There’s a forgotten heritage sitting at Number One, North Terrace. Before it moves into the future with a big new development, CityMag decided to dig into The Newmarket Hotel’s history.
Wonder of the west
Since being built in 1847, The Newmarket Hotel has proudly greeted Port Road traffic from its perch on the corner of North and West Terraces.
While most city punters probably know the building as the pub attached to the HQ Complex, the site has much more cultural significance than the drab grey building suckled to its side suggests.
A decade before The Newmarket laid its foundations (and a good century and a half before those foundations became soaked in drunkenly spilt vodka lemon lime) Colonel William Light began his survey of Adelaide from the plot, naming it Town Acre One.
From that vantage point the Colonel laid out the 1042 town acres that would become North Adelaide and the CBD.
Once The Newmarket was established, it quickly became a favourite of abattoir workers employed at the market across the road, and it’s said (and hotly contested) that the meat processing crew would sidle up to the bar on their lunch breaks and request a very particular measurement of beer that fit their smoko timeframe.
The 140ml pony didn’t quite sate their thirst, whereas the 285ml schooner was apparently a mouthful too far, and so a mid-sized 200ml glass was born and dubbed a butcher.
We have, however, been warned to take this story with a slice of grain-fed salt beef.
The next individual of prominent significance to grace Town Acre One was Albert Augustine (Bert) Edwards, who was an MP and the hotel’s publican from 1924 to 1931.
According to author Patricia Sumerling, who is currently compiling a biography on the man, he was a well-known philanthropist who “would go around the markets and collect all the leftover food and delve it out to the poor in the West End”.
His reign as The Newmarket’s publican ended abruptly, however, due to his arrest and subsequent conviction on the enigmatic and salacious charge of committing an “unnatural act”.
Bert served two and a half years of his five-year term and once released continued his philanthropic services to the Adelaide community, right up until his death in 1963.

▸ Dataset section
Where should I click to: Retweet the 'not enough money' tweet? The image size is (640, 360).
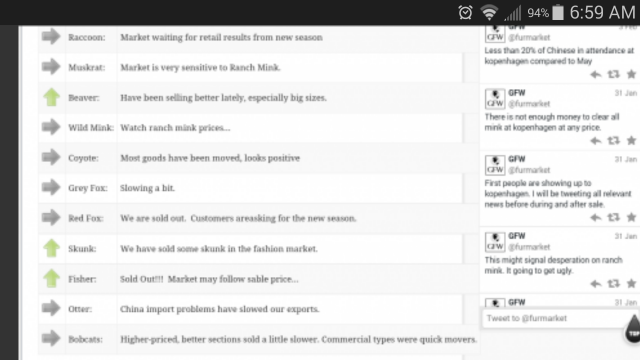[x=613, y=141]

▸ Work instruction 1
According to the Newmarket Hotel history, why did abattoir workers supposedly want a 200ml glass of beer? Answer in one to three sentences.
▸ Work instruction 2
In the Newmarket Hotel history, in what year was the hotel built?
▸ Work instruction 3
Continue the Newmarket Hotel history from its last sentence.

▸ Exercise output 1
They wanted a measure that fit their smoko timeframe on lunch breaks. The 140ml pony didn't quite satisfy their thirst, while the 285ml schooner was a mouthful too much, so a mid-sized 200ml glass, called a butcher, came about.

▸ Exercise output 2
1847.

▸ Exercise output 3
Generations later, the nightclub scene would descend upon The Newmarket Hotel, and the shape and scope of the building has never quite been the same.
The ornate frontage still exists, but the beauty of the building is somewhat tempered by having two of its boundaries obscured.
But with the HQ tenancy finishing up late January 2017, the future of The Newmarket Hotel is one of transformation.
Ahead of the new hospital’s arrival over the road, a development has been approved for Town Acre One, and according to the designers at GHD Woodhead, The Newmarket Hotel will be returning to its roots.
“We’ll probably be taking away some of the inappropriate stuff that’s been added to it,” says senior principal architect Jim Williams. “And bringing it back to what it was, then refurbishing the facades, and probably a new, more appropriate fit out for any dining and bar facilities in there.”
“When [The Newmarket Hotel] was built, everyone was thinking the state was really expanding and growing, and it was a good economy, so they spent a lot on the facades, and that was probably an expensive building for its time.
“So it really reflects that particular period of South Australian history, [and] that’s really important to reinforce.”
The proposed plans suggest The Newmarket Hotel will be skirted on its eastern and southern sides by a laneway that will separate it from the rest of the development, exposing its now-hidden borders.
Next door to the hotel, fronting West Terrace, a three-storey podium will sit, containing a high-end food hall, two levels of underground parking, and a floor reserved potentially for medical offices. Behind, set slightly back, two 23-level apartment towers, with a total of 401 residential apartments, will make up the rest of the development.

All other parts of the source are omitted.